Items listed in a dataset
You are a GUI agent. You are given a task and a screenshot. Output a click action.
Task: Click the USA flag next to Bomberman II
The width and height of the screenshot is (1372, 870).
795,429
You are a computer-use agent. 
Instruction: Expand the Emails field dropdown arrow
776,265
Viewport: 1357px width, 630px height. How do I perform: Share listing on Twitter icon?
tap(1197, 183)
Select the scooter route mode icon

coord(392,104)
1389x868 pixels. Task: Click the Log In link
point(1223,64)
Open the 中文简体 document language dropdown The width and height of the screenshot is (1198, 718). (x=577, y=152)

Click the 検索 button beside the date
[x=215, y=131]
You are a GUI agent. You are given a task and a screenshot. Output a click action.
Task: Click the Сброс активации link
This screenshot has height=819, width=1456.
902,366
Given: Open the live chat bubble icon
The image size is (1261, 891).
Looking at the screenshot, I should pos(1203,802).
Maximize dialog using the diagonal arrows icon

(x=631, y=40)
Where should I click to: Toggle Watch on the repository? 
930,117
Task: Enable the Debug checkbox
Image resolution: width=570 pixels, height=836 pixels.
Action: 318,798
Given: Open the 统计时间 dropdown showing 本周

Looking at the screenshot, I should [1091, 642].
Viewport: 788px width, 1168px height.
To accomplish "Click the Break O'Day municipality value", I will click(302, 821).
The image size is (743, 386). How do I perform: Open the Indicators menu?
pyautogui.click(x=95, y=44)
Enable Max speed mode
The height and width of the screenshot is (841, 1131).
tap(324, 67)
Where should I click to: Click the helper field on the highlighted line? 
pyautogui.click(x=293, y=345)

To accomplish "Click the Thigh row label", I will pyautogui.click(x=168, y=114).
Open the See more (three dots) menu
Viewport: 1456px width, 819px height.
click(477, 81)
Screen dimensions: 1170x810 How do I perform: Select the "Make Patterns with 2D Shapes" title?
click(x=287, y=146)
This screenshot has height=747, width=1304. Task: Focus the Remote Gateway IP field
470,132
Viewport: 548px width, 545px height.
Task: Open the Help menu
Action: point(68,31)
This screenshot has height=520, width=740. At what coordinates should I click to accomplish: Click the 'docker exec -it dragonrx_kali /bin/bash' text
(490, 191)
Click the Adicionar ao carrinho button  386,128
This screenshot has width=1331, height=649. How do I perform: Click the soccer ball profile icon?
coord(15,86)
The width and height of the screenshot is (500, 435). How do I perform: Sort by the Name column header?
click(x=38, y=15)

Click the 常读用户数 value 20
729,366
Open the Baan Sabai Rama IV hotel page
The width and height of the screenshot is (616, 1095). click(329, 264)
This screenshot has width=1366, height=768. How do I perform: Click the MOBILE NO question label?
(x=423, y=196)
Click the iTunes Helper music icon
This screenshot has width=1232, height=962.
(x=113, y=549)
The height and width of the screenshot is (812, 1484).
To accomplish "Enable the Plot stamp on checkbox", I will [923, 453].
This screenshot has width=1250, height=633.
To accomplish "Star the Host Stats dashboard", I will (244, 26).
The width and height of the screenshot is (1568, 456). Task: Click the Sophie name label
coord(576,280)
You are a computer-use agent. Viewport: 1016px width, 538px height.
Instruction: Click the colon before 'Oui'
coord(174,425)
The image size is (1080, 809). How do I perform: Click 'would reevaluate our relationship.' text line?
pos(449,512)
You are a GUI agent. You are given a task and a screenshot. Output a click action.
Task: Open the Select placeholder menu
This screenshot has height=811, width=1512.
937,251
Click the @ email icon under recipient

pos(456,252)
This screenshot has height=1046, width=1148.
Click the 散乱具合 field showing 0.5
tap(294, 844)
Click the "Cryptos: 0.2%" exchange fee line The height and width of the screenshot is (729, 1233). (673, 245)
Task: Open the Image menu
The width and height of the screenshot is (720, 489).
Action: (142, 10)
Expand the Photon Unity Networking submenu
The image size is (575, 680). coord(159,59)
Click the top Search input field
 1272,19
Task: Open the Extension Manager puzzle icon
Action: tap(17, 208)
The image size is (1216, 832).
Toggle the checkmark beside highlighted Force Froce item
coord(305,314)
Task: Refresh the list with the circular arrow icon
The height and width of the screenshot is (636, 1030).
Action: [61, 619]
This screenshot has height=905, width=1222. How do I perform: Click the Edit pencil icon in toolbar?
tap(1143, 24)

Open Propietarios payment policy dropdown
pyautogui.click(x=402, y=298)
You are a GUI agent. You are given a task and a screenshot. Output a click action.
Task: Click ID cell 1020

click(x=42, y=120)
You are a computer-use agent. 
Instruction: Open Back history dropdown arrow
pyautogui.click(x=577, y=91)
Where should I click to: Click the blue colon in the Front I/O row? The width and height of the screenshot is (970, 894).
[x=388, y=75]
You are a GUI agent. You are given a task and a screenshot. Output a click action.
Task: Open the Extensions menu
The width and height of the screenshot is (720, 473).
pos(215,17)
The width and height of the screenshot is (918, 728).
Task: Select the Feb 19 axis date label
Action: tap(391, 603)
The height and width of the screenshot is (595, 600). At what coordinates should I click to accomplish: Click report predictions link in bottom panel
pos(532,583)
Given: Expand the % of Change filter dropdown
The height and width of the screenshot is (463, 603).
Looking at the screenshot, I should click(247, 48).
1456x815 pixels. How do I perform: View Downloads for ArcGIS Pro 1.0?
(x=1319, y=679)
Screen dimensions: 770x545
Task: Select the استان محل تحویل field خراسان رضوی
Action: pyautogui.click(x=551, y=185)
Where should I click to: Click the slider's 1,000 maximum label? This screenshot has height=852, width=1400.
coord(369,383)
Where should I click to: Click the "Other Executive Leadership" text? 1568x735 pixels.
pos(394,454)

Task: Print every line above word for word, from first to last.

Solution to this problem:
You are a GUI agent. You are given a task and a screenshot. Output a click action.
Task: Click the USA flag next to Bomberman II
The width and height of the screenshot is (1372, 870).
795,429
You are a computer-use agent. 
Instruction: Expand the Emails field dropdown arrow
776,265
Viewport: 1357px width, 630px height. How do I perform: Share listing on Twitter icon?
tap(1197, 183)
Select the scooter route mode icon

coord(392,104)
1389x868 pixels. Task: Click the Log In link
point(1223,64)
Open the 中文简体 document language dropdown The width and height of the screenshot is (1198, 718). (x=577, y=152)

Click the 検索 button beside the date
[x=215, y=131]
You are a GUI agent. You are given a task and a screenshot. Output a click action.
Task: Click the Сброс активации link
This screenshot has height=819, width=1456.
902,366
Given: Open the live chat bubble icon
The image size is (1261, 891).
Looking at the screenshot, I should pos(1203,802).
Maximize dialog using the diagonal arrows icon

(x=631, y=40)
Where should I click to: Toggle Watch on the repository? 
930,117
Task: Enable the Debug checkbox
Image resolution: width=570 pixels, height=836 pixels.
Action: 318,798
Given: Open the 统计时间 dropdown showing 本周

Looking at the screenshot, I should [1091, 642].
Viewport: 788px width, 1168px height.
To accomplish "Click the Break O'Day municipality value", I will click(302, 821).
The image size is (743, 386). How do I perform: Open the Indicators menu?
pyautogui.click(x=95, y=44)
Enable Max speed mode
The height and width of the screenshot is (841, 1131).
tap(324, 67)
Where should I click to: Click the helper field on the highlighted line? 
pyautogui.click(x=293, y=345)

To accomplish "Click the Thigh row label", I will pyautogui.click(x=168, y=114).
Open the See more (three dots) menu
Viewport: 1456px width, 819px height.
click(477, 81)
Screen dimensions: 1170x810 How do I perform: Select the "Make Patterns with 2D Shapes" title?
click(x=287, y=146)
This screenshot has height=747, width=1304. Task: Focus the Remote Gateway IP field
470,132
Viewport: 548px width, 545px height.
Task: Open the Help menu
Action: point(68,31)
This screenshot has height=520, width=740. At what coordinates should I click to accomplish: Click the 'docker exec -it dragonrx_kali /bin/bash' text
(490, 191)
Click the Adicionar ao carrinho button  386,128
This screenshot has width=1331, height=649. How do I perform: Click the soccer ball profile icon?
coord(15,86)
The width and height of the screenshot is (500, 435). How do I perform: Sort by the Name column header?
click(x=38, y=15)

Click the 常读用户数 value 20
729,366
Open the Baan Sabai Rama IV hotel page
The width and height of the screenshot is (616, 1095). click(329, 264)
This screenshot has width=1366, height=768. How do I perform: Click the MOBILE NO question label?
(x=423, y=196)
Click the iTunes Helper music icon
This screenshot has width=1232, height=962.
(x=113, y=549)
The height and width of the screenshot is (812, 1484).
To accomplish "Enable the Plot stamp on checkbox", I will [923, 453].
This screenshot has width=1250, height=633.
To accomplish "Star the Host Stats dashboard", I will (244, 26).
The width and height of the screenshot is (1568, 456). Task: Click the Sophie name label
coord(576,280)
You are a computer-use agent. Viewport: 1016px width, 538px height.
Instruction: Click the colon before 'Oui'
coord(174,425)
The image size is (1080, 809). How do I perform: Click 'would reevaluate our relationship.' text line?
pos(449,512)
You are a GUI agent. You are given a task and a screenshot. Output a click action.
Task: Open the Select placeholder menu
This screenshot has height=811, width=1512.
937,251
Click the @ email icon under recipient

pos(456,252)
This screenshot has height=1046, width=1148.
Click the 散乱具合 field showing 0.5
tap(294, 844)
Click the "Cryptos: 0.2%" exchange fee line The height and width of the screenshot is (729, 1233). (673, 245)
Task: Open the Image menu
The width and height of the screenshot is (720, 489).
Action: (142, 10)
Expand the Photon Unity Networking submenu
The image size is (575, 680). coord(159,59)
Click the top Search input field
 1272,19
Task: Open the Extension Manager puzzle icon
Action: tap(17, 208)
The image size is (1216, 832).
Toggle the checkmark beside highlighted Force Froce item
coord(305,314)
Task: Refresh the list with the circular arrow icon
The height and width of the screenshot is (636, 1030).
Action: [61, 619]
This screenshot has height=905, width=1222. How do I perform: Click the Edit pencil icon in toolbar?
tap(1143, 24)

Open Propietarios payment policy dropdown
pyautogui.click(x=402, y=298)
You are a GUI agent. You are given a task and a screenshot. Output a click action.
Task: Click ID cell 1020

click(x=42, y=120)
You are a computer-use agent. 
Instruction: Open Back history dropdown arrow
pyautogui.click(x=577, y=91)
Where should I click to: Click the blue colon in the Front I/O row? The width and height of the screenshot is (970, 894).
[x=388, y=75]
You are a GUI agent. You are given a task and a screenshot. Output a click action.
Task: Open the Extensions menu
The width and height of the screenshot is (720, 473).
pos(215,17)
The width and height of the screenshot is (918, 728).
Task: Select the Feb 19 axis date label
Action: tap(391, 603)
The height and width of the screenshot is (595, 600). At what coordinates should I click to accomplish: Click report predictions link in bottom panel
pos(532,583)
Given: Expand the % of Change filter dropdown
The height and width of the screenshot is (463, 603).
Looking at the screenshot, I should click(247, 48).
1456x815 pixels. How do I perform: View Downloads for ArcGIS Pro 1.0?
(x=1319, y=679)
Screen dimensions: 770x545
Task: Select the استان محل تحویل field خراسان رضوی
Action: pyautogui.click(x=551, y=185)
Where should I click to: Click the slider's 1,000 maximum label? This screenshot has height=852, width=1400.
coord(369,383)
Where should I click to: Click the "Other Executive Leadership" text? 1568x735 pixels.
pos(394,454)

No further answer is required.